Colhidos os vistos, foi o processo submetido à conferência, para julgamento do recurso.

2. Fundamentação
2.1. Matéria de facto
Com interesse para a decisão, consideram-se assentes os seguintes factos e ocorrências processuais:

a) Em 15 de Abril de 2004, o arguido B......... foi condenado pela prática de um crime de condução de veículo em estado de embriaguez, previsto pelo art. 292º, 1 do C.Penal, na pena de 70 (setenta) dias de multa, à taxa diária de € 1,50 (um euro e cinquenta cêntimos), o que perfaz um total de € 105 (cento e cinco euros).

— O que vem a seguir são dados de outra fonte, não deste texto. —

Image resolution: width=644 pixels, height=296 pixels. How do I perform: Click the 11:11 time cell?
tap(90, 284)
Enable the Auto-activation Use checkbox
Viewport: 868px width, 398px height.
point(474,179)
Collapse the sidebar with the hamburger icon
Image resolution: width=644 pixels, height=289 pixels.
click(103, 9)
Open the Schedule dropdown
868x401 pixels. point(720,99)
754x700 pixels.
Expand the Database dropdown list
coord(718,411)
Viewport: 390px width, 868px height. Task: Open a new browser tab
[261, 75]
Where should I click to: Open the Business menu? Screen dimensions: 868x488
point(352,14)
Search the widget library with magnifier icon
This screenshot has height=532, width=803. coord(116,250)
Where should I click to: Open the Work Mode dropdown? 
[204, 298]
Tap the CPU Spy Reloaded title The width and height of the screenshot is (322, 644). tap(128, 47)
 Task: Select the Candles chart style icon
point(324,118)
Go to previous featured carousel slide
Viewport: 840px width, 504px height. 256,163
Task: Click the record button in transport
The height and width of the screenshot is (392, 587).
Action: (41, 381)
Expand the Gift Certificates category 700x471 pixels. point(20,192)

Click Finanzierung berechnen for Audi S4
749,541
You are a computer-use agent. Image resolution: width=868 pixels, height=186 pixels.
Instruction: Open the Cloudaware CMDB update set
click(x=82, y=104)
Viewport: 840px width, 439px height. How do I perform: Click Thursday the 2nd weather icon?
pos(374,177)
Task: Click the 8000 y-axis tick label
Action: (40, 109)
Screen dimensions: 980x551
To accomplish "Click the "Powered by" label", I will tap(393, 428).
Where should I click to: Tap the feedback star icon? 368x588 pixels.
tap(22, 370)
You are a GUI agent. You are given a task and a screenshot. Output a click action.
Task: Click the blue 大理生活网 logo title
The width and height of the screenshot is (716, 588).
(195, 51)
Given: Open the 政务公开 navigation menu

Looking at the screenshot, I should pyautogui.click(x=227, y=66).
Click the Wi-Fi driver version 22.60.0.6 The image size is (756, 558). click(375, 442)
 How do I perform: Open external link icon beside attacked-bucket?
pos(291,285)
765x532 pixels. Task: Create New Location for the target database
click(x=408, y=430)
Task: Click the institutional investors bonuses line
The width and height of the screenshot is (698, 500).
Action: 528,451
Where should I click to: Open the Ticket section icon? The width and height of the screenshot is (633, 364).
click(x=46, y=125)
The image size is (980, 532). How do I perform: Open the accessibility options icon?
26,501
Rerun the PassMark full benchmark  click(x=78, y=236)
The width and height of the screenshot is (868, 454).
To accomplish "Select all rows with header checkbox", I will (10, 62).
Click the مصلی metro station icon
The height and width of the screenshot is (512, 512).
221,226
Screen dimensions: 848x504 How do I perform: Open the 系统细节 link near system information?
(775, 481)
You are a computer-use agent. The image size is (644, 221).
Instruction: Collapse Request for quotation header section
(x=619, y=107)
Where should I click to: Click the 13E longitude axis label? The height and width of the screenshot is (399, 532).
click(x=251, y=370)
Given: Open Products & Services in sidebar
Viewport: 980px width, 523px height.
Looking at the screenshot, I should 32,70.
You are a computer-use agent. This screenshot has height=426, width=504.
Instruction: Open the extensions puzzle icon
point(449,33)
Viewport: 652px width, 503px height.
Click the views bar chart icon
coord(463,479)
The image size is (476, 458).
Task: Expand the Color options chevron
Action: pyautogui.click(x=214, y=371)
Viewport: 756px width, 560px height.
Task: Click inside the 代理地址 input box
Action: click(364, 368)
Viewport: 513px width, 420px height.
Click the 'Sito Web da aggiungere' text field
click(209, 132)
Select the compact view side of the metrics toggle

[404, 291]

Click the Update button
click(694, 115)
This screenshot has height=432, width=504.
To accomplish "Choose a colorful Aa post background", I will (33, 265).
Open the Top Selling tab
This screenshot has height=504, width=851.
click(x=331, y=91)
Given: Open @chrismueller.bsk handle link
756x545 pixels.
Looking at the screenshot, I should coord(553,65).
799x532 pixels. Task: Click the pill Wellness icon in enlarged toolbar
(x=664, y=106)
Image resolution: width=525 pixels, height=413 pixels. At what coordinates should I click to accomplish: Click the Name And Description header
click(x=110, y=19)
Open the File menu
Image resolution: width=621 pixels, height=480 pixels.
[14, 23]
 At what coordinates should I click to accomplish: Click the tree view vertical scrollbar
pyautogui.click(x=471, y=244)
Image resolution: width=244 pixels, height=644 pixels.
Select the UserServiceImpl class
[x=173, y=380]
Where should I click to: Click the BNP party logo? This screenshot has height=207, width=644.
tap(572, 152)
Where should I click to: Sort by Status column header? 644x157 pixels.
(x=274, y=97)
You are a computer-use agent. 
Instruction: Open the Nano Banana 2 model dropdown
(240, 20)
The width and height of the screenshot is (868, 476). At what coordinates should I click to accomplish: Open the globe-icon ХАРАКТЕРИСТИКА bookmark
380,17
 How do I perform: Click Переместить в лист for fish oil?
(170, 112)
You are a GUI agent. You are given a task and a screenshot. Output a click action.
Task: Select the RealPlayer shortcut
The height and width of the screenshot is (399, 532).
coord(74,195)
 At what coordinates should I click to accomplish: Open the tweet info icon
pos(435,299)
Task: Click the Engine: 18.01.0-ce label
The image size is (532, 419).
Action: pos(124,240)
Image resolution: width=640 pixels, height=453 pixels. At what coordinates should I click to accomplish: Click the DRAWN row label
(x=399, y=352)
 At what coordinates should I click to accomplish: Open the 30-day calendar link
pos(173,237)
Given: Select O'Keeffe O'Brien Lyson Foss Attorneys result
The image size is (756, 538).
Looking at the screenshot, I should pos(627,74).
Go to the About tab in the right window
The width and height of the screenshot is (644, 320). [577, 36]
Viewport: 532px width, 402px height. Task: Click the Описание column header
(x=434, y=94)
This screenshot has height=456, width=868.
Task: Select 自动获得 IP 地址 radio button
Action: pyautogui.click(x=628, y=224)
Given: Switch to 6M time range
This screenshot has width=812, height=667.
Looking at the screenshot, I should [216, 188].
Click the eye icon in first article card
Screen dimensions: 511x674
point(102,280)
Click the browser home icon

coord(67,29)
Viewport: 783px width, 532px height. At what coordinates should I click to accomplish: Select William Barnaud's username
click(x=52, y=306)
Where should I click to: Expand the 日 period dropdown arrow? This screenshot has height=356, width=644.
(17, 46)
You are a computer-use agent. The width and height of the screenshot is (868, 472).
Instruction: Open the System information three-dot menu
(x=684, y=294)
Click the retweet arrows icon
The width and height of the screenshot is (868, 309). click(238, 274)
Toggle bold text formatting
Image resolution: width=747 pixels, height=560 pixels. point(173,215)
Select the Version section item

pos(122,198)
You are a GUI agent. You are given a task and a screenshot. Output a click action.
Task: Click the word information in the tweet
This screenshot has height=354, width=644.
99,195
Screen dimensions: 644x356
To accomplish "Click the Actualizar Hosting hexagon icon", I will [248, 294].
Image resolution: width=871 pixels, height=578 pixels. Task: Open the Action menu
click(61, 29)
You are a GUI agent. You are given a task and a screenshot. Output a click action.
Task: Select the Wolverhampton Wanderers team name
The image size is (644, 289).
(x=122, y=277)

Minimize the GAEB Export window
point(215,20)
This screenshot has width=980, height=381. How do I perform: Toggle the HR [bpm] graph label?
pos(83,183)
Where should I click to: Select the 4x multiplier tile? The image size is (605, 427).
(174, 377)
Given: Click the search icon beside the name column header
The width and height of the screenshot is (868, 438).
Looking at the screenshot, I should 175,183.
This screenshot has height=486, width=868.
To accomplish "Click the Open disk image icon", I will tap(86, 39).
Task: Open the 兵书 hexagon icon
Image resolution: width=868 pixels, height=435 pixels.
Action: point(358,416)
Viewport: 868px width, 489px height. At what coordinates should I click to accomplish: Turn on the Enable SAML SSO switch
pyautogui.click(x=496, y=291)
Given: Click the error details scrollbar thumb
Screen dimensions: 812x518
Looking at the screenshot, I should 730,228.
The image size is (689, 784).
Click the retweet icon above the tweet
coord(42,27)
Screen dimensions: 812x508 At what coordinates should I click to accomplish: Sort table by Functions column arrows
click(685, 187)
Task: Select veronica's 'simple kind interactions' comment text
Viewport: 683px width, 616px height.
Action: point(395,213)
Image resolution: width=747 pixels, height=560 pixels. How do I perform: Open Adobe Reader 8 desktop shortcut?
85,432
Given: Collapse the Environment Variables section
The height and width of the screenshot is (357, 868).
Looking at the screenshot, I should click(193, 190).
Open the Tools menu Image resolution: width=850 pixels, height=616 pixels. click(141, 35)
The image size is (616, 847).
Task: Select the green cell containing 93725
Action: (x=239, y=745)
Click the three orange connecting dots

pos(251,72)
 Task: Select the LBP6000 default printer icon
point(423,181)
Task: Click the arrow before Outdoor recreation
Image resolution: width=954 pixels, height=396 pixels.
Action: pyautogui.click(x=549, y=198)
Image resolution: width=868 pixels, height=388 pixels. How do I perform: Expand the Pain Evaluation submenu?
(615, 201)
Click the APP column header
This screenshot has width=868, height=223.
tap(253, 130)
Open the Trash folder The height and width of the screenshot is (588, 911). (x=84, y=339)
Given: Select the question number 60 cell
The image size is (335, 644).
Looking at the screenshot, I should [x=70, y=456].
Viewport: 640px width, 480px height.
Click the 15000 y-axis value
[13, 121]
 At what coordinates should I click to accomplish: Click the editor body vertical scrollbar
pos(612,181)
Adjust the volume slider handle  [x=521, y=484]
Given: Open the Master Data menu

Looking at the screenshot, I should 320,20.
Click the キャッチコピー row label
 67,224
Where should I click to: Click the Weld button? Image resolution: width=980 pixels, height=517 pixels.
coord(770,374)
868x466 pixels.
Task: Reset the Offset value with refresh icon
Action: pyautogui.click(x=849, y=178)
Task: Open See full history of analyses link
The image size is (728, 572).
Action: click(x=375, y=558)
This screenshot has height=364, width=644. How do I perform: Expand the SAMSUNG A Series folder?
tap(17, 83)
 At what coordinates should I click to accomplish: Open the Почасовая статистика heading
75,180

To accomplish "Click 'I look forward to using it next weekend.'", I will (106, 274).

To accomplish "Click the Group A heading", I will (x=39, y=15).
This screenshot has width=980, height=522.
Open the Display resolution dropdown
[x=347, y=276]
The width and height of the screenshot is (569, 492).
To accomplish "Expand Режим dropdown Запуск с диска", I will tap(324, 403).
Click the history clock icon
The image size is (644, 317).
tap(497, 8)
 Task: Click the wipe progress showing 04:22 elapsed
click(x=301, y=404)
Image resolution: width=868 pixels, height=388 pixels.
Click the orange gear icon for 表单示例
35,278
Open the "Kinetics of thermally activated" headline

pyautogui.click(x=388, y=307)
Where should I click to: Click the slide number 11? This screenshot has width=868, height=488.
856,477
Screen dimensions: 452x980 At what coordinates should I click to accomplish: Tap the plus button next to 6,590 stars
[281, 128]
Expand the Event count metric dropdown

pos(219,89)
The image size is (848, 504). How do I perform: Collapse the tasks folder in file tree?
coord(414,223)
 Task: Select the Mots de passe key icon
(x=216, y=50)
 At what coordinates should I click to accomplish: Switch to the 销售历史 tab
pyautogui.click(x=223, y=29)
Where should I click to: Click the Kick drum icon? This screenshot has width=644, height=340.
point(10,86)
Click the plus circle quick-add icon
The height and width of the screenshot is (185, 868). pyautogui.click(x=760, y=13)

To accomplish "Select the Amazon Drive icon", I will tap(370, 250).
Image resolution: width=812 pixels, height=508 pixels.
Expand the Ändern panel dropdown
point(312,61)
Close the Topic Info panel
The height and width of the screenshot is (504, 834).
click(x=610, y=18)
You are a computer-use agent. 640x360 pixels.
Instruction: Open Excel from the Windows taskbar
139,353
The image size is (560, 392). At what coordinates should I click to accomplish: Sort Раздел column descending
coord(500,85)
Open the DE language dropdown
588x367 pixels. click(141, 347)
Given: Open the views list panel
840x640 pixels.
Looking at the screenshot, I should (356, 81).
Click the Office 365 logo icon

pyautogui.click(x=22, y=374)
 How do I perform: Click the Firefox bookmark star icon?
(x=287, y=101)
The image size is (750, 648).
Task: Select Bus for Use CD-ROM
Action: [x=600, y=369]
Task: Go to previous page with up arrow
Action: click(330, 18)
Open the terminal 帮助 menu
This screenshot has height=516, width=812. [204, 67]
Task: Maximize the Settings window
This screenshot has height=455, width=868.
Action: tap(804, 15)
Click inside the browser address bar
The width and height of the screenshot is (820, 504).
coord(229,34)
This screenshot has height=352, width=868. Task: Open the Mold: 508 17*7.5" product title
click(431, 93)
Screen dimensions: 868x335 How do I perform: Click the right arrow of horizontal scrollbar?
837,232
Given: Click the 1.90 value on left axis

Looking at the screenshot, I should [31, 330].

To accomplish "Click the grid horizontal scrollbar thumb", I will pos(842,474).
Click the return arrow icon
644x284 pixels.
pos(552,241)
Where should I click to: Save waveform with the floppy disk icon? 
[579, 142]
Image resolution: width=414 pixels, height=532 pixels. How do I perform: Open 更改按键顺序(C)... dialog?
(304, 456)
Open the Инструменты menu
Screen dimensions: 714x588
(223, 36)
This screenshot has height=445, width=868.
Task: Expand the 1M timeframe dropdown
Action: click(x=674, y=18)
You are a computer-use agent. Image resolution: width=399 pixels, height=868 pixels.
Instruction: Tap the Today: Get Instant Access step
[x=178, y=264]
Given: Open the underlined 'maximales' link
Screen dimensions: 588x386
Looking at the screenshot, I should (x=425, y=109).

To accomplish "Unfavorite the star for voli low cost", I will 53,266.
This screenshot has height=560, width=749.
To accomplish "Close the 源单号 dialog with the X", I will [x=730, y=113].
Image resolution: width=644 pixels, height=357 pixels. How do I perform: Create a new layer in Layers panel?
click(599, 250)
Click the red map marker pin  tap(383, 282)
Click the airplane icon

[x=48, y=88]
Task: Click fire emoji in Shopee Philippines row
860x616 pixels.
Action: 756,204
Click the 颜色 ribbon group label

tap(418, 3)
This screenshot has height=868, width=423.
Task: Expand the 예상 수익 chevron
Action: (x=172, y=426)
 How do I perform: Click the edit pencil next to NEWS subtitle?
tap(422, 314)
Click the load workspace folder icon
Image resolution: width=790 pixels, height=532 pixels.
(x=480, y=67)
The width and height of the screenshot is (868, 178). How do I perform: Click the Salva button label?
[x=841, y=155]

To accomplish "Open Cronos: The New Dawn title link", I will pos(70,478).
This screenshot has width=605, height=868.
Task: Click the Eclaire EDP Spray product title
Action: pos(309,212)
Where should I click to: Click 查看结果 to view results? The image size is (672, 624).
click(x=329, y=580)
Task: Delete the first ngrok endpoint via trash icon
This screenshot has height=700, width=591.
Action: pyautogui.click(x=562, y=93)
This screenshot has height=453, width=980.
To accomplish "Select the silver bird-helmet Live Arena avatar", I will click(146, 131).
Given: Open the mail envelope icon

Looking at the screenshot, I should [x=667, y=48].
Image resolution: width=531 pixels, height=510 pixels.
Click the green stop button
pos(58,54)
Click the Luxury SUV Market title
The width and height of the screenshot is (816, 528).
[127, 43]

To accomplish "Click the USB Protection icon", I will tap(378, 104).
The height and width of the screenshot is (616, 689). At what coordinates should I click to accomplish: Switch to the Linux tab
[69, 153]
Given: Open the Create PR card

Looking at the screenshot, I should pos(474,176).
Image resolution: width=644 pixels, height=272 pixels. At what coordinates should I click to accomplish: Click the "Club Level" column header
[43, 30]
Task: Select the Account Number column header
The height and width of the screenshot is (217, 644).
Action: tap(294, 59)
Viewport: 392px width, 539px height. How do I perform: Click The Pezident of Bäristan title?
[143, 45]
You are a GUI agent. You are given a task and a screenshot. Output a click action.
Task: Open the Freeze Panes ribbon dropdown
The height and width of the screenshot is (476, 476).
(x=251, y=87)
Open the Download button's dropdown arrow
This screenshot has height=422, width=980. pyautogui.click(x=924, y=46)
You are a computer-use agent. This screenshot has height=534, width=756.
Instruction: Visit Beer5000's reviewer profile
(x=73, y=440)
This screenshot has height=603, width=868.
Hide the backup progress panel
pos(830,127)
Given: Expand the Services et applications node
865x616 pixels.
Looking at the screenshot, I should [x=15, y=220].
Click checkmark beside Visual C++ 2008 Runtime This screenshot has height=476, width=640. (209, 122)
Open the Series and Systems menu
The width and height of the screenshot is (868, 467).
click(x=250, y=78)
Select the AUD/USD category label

Ficou ainda o arguido sujeito à sanção acessória de proibição de conduzir veículos com motor, prevista pelo art. 69º, 1, a) do C.Penal, pelo período de 3 (três) meses) – cfr. fls. 15 dos autos;

b) Na referida condenação, foi ainda ordenado: “Notifique, sendo o arguido advertido de que após o trânsito desta sentença deverá entregar em 10 dias a sua carta de condução na Secretaria deste Tribunal ou em qualquer posto policial que remeterá àquela – art. 69º, 3 do C.Penal) – cfr. fls. 15 dos autos;

c) Não tendo o arguido dado cumprimento à ordem de entrega da carta de condução, foi proferido em 29-3-05 o despacho ora recorrido, com o seguinte teor:
“(…)
No que se refere à pena acessória de proibição de conduzir, partilhamos o entendimento, aliás expresso na sentença, de que para cumprimento da mesma deve o arguido proceder à entrega da carta de condução, no prazo de 10 dias a contar do trânsito em julgado da decisão, neste tribunal ou em qualquer posto policial, nos termos do art. 69º, 3 do CP.
O arguido, conforme resulta da parte decisória da sentença proferida nos autos (fls. 39), foi expressamente advertido de que deveria proceder à entrega da carta nos termos referidos, não o tendo feito até ao momento.
Não podemos, por isso, e salvo o devido respeito pela posição adoptada na douta promoção de fls. 84, considerar que o cumprimento desta pena acessória se iniciou logo após o trânsito da decisão condenatória.
Tanto mais que, para além do art. 69º, n.º 3 do CP determinar a entrega da carta em dez dias após o trânsito da decisão, o art. 500º do CPP, que se insere no capítulo da execução das penas acessórias, repete no seu n.º 2 a já referida obrigação de entrega da carta e acrescenta no n.º 3 que se o condenado assim não proceder o tribunal ordena a apreensão da licença de condução.
Finalmente, o n.º 4 do mesmo artigo refere que a licença de condução “fica retida na secretaria do tribunal pelo período de tempo que durar a proibição”, findo o qual a licença é devolvida ao titular.
Do conjunto dos referidos preceitos resulta, a nosso ver, que é intenção do legislador que o período de cumprimento da proibição de conduzir coincida com o período de retenção da licença de condução na secretaria.
Parece-nos, aliás, que só desta forma poderá haver um controlo efectivo do cumprimento da proibição de conduzir por parte do condenado, sendo certo que as normas referidas são, respectivamente, de natureza pena e processual penal, não tendo sido revogadas por legislação posterior de igual natureza.
Pelo exposto e ao abrigo do disposto no art. 500º, n.º 3 do CPP determina-se a apreensão da carta de condução do arguido, através da entidade policial competente.
Notifique o MP” – cfr. fls. 19 e 20 destes autos.

2.2. Matéria de direito
O presente recurso tem como objecto o despacho que determinou a apreensão da carta de condução ao arguido, por este não ter a ter entregue na Secretaria do Tribunal, ou em qualquer posto policial, no prazo que lhe fora cominado na sentença que o condenou (além do mais) na pena acessória de inibição de conduzir, pelo período de 3 (três) meses.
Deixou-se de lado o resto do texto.